When my Altec Lansing 2.1 system died with a bit of smoke I had to look for something new. I remembered reading about JVC wood cone systems earlier, so I visited a JVC show room to listen to one. I liked it, but it was expensive. A few months later, when I got my first relatively good salary for teaching SUSE Linux at a bank, finally I bought an EX-A5 mini system. It is a complete mini system: an amplifier built together with a radio and a CD/DVD player bundled together with a pair of two way wood cone speakers.

It did not have the extreme bass of the Altec Lansing 2.1 systems I had earlier, but for the rest it had a fantastic, well balanced natural sound. Suddenly I had to listen to my whole music collection again: all music had a lot more more detail. The speakers can fill a smaller room if necessary, but best listened to just as the AR speakers: as near field monitors. And many recording studios use them as such.

My dream speakers: Heed Enigma 5

Do you remember Heed from a few paragraphs earlier? For the last couple of years I am lucky enough to listen to a pair of Heed Enigma 5 speakers. I first listened to them during my university years at a factory visit. I did not know why, but no matter where I was in the room, I felt that instruments are all around me. It was a love at first sight, or rather at first listening. These are non-directional or omnidirectional speakers. The speakers are not directed at the listener, but slightly upwards. What it means that you do not have to sit in a traditional triangle setting to enjoy a perfect sense of spatial sounds.

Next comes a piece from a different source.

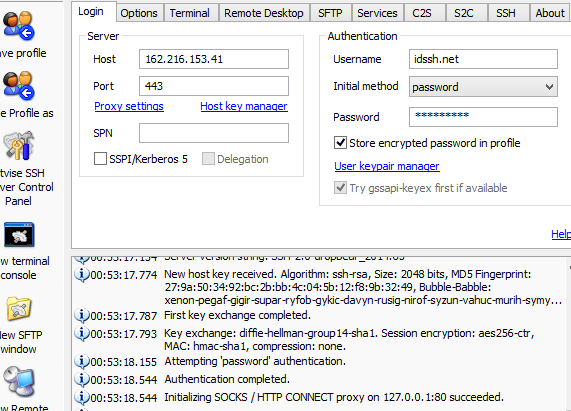The width and height of the screenshot is (571, 411).
Task: Launch the New terminal console icon
Action: tap(19, 235)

With the Enigma 5 there are no compromises. Bass sounds perfectly just as everything else. Almost everything sounds much better than anywhere else. Even with speakers costing more than an average car I often had the problem that music came directly from the speaker, there was no sense of having a band in front of you. With ominidirectional speakers this problem is gone. However there are some recordings which do not sound that well on them: some persecution recordings sound strange, and the problems of some low quality recordings are over emphasized by this setup.

What is next?

Most likely nothing :-) Sometimes I think about connecting the wood cone speakers as an alternative to the current system. They sound a lot better with the current amplifier than with the bundled one. However, a switch between the speakers would most likely alter the sound of the system, and I would not want that. Luckily there are really just a very few recordings which do not play well with the Enigma 5. I can listen to them using headphones, and that hides away most of the recording problems as well.